--- TEXT SEGMENT ---

Francisco Goya, Sergei Eisenstein, Robert Longo, Neue Slowenische Kunst, Boris Matrosov, Yin Xiuzhen
September 30, 2016–February 5, 2017
Gorky Park
9/32 Krymsky Val St.
119049 Moscow
Russia
Hours: Monday–Sunday 11am–10pm
T +7 495 645 05 20
pr@garagemca.org
Garage Museum of Contemporary Art launches its fall program on September 30, 2016 with four new projects that together reveal how artists respond to the social, cultural, and political complexities of their time. The galleries will feature the work of Francisco Goya, Sergei Eisenstein, and Robert Longo, as well as an exhibition of the Slovenian collective Neue Slowenische Kunst. Meanwhile, the atrium of the Rem Koolhaas/OMA-designed museum in Moscow’s Gorky Park will host a new installation by Yin Xiuzhen and, for the first time, the Museum’s rooftop will become a site for art, with a new commission by Boris Matrosov.
At the center of the season, Proof: Francisco Goya, Sergei Eisenstein, Robert Longo (through February 5) spans eras and continents to reveal how each artist renders the societal impact of politics and power in black and white, conveying the emotive and psychological aspects of revolution, war, and the follies of mankind beyond journalistic reportage. Curated by Garage chief curator Kate Fowle in collaboration with Robert Longo, Proof was developed through extensive conversations between the artist, curator, and specialists in Russia, and arose out of the influence over the decades that both Goya and Eisenstein have had on Longo. Selected works include Eisenstein’s sketches from the Russian State Archive of Literature and Art that have not been exhibited before (alongside seven of his films that will be projected in slow motion, so that each frame can be experiences as an independent image); Goya’s aquatint etchings on loan from the State Museum of Contemporary Russian History (formerly the Museum of Revolution) which were gifted on the 20th anniversary of the Russian Revolution from the Spanish government; and works by Longo produced in the last 15 years.

---

* _PROBLEM DETAILS_: Carry on the announcement of Garage Museum of Contemporary Art's fall 2016 program, picking up right after its last sentence. The items that come next are separate material and have no connection to the text about the museum's fall program.

--- EXCERPTED RECORDS ---

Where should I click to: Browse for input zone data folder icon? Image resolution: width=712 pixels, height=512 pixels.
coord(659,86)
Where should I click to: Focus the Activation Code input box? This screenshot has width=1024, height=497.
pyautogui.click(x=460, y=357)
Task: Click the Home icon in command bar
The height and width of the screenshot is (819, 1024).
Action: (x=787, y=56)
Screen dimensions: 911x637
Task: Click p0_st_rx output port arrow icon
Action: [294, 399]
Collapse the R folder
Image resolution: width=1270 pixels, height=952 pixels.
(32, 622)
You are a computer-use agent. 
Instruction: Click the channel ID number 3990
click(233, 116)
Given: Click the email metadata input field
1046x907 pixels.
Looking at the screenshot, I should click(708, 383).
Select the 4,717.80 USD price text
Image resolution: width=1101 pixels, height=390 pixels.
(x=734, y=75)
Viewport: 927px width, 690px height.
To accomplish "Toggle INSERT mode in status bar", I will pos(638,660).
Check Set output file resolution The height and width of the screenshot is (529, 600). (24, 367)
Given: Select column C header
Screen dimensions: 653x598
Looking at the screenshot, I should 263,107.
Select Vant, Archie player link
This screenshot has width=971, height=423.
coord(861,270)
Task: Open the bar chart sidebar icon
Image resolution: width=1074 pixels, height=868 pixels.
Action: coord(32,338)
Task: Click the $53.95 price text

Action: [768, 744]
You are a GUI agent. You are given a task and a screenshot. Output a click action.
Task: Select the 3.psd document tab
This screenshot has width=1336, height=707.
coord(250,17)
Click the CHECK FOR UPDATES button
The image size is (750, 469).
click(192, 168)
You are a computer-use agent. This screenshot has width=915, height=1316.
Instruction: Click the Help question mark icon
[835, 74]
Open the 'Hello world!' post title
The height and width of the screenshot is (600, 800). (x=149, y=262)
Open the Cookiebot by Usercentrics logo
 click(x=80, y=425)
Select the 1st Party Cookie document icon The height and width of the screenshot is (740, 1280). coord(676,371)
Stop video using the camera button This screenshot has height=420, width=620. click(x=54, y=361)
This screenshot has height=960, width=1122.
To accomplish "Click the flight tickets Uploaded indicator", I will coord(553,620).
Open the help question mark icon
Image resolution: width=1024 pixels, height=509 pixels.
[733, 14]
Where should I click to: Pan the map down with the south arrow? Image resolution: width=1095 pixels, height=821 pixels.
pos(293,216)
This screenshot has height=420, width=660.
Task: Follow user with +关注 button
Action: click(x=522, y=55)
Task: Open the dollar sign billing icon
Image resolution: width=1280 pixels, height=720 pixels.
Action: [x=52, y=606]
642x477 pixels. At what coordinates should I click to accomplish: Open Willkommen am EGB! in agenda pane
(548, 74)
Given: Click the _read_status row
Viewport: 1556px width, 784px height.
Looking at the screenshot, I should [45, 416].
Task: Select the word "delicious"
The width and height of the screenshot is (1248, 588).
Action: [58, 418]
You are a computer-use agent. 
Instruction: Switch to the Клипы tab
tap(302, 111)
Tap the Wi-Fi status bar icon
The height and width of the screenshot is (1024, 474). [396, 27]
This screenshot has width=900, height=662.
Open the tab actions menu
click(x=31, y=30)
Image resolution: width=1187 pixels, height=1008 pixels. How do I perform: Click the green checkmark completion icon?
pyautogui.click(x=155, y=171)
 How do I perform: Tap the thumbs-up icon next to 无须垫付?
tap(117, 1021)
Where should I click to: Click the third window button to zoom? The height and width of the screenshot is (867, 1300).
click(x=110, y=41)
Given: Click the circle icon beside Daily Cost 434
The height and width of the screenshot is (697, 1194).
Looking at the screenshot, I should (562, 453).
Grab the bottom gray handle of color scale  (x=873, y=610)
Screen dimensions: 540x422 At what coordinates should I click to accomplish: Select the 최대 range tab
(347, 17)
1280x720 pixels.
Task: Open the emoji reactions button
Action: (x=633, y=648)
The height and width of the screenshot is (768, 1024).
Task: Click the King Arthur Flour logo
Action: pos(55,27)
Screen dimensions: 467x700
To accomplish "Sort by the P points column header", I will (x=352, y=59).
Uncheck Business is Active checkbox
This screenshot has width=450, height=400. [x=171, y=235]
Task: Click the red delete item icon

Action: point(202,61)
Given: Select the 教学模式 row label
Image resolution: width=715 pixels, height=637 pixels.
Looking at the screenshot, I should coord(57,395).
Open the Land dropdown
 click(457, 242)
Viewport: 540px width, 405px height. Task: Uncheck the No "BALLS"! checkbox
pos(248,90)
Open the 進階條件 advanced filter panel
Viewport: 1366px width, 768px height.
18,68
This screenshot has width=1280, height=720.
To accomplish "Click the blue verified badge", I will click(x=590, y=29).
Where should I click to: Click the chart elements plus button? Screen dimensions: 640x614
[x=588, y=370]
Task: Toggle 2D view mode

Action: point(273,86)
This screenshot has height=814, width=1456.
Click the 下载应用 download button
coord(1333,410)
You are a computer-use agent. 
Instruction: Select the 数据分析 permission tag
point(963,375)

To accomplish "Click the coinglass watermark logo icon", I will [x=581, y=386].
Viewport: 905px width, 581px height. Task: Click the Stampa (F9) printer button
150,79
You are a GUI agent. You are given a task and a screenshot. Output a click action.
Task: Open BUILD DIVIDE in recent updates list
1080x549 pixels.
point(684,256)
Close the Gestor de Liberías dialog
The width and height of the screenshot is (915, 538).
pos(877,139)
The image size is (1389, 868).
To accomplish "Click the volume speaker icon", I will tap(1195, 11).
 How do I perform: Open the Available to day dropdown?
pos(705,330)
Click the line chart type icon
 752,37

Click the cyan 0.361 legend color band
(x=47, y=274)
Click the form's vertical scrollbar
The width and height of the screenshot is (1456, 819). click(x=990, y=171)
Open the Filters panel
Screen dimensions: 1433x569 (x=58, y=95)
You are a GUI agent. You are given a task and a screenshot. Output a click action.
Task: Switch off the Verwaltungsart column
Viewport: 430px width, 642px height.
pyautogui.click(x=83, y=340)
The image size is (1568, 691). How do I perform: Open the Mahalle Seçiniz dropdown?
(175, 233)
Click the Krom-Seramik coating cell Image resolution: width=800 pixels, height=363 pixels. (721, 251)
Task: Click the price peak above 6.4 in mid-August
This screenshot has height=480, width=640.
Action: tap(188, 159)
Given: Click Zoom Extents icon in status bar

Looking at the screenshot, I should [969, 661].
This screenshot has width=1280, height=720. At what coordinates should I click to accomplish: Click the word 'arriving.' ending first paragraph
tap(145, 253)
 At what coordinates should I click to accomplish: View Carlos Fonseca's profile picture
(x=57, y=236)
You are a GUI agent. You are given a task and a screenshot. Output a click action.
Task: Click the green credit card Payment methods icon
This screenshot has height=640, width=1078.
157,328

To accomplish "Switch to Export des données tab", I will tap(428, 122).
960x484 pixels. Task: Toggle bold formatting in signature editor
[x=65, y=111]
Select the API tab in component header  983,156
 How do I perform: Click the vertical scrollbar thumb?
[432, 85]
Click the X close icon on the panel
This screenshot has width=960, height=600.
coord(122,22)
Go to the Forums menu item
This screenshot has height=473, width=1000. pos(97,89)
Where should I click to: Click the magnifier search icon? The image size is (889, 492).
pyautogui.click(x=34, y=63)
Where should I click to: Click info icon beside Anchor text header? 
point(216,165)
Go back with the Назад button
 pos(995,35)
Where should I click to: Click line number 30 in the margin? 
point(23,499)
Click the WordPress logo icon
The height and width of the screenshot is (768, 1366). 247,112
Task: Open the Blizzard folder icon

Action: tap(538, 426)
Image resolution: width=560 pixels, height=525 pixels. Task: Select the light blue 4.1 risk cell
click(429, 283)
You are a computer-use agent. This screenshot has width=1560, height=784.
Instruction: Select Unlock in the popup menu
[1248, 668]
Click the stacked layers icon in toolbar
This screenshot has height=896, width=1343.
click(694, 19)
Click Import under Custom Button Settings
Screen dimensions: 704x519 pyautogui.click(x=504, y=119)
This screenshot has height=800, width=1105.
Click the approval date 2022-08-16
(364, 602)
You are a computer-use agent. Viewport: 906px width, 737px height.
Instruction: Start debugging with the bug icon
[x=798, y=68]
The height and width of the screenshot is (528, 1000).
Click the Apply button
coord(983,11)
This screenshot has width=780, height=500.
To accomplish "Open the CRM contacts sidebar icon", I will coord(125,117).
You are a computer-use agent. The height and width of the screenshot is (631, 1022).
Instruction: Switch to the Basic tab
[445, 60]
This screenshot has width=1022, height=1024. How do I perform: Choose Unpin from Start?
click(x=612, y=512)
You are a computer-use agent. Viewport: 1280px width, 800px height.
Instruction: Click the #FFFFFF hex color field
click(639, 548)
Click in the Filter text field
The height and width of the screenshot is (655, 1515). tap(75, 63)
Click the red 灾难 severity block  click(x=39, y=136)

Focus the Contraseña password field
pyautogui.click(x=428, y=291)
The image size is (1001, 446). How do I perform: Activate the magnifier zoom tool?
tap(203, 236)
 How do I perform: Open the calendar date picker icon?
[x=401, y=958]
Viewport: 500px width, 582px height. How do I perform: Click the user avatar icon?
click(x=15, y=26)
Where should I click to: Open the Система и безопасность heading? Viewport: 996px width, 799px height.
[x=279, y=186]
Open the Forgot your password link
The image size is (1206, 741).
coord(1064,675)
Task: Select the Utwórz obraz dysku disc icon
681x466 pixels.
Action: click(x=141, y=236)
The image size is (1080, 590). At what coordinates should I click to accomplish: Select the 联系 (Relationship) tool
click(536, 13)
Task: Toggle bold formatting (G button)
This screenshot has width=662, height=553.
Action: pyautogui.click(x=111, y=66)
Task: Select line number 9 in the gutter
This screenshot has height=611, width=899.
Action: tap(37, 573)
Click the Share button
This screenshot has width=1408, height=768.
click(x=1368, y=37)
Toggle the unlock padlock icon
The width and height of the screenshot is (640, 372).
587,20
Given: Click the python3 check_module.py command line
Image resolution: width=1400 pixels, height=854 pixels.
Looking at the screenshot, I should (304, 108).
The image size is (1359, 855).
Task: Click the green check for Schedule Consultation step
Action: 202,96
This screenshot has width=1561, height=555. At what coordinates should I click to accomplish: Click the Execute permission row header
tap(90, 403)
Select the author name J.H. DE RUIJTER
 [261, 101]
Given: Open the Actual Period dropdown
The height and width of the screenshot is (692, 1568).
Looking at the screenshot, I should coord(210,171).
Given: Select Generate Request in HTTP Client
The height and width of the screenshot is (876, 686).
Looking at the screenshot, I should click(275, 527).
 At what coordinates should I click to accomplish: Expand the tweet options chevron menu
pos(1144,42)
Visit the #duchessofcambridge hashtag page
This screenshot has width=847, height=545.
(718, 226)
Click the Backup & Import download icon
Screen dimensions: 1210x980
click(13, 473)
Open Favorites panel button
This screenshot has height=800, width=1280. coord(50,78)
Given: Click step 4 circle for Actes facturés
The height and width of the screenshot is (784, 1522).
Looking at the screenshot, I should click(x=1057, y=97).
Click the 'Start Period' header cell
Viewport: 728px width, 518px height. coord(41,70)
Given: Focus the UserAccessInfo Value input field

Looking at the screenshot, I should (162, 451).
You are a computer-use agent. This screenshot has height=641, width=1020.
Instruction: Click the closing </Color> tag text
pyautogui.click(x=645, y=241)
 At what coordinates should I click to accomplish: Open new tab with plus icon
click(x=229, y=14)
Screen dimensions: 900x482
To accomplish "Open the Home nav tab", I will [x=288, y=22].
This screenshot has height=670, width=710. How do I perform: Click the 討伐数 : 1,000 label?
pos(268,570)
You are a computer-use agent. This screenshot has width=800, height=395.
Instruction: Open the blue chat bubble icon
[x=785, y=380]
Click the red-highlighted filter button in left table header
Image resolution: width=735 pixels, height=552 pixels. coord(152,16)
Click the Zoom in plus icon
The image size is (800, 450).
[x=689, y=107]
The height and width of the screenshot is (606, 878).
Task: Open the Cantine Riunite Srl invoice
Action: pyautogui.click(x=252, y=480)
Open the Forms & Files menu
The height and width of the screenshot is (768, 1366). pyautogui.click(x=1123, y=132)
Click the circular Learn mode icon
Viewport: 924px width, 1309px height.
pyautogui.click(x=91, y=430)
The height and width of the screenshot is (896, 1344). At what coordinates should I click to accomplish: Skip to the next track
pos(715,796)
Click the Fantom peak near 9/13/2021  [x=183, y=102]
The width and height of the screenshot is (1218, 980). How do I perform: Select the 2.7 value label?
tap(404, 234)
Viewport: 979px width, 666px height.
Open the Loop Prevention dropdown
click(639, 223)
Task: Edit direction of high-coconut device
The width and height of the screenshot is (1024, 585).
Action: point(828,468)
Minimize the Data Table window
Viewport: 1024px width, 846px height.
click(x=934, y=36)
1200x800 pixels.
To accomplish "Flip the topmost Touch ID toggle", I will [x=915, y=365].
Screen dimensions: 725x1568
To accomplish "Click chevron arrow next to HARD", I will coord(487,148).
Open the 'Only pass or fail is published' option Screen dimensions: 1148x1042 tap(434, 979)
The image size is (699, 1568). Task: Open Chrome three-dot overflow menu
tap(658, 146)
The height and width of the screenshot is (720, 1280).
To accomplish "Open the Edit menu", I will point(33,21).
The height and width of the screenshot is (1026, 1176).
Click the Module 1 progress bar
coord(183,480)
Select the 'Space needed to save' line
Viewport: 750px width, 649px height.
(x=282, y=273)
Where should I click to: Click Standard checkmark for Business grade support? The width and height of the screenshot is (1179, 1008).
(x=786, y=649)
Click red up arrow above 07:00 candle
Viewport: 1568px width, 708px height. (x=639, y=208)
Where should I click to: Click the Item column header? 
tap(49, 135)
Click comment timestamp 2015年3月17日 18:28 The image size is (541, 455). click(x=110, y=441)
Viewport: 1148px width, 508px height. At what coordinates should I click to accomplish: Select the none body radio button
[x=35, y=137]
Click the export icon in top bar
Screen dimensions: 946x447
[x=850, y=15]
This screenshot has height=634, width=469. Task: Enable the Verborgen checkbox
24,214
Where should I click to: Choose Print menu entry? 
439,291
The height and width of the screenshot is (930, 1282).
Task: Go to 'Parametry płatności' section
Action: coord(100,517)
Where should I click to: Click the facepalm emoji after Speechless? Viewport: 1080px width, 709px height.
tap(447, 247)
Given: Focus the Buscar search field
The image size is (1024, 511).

---

* _REPLY_:
NSK: FROM KAPITAL TO CAPITAL (through December 9) is the first major survey in Russia of Neue Slowenische Kunst (NSK). Within the economic and sociopolitical context of the 1980s, NSK challenged the simplistic binary opposition of socialist versus capitalist ideology, developing its own principles of organization and terminology for the collective’s artistic practices. Curated by Zdenka Badovinac, director of Moderna galerija, Lubljana, the exhibition traces the group’s activities from 1980 to 1992, including concerts, exhibitions, theatrical productions, performances, guerrilla actions, and public proclamations.
In Garage Atrium is the latest in a series of site-specific commissions, Yin Xiuzhen’s Slow Release (through January 31), one of the largest sculptures the Chinese artist has ever made. Conceived as a wishful metaphor, Slow Release references a new generation of pills designed to slow the dispersal of medicine in the body in order to increase its therapeutic effect. Taking the shape of a giant medicine capsule—which visitors will be able to enter—the form is created with hundreds of kilograms of clothing donated by Muscovites.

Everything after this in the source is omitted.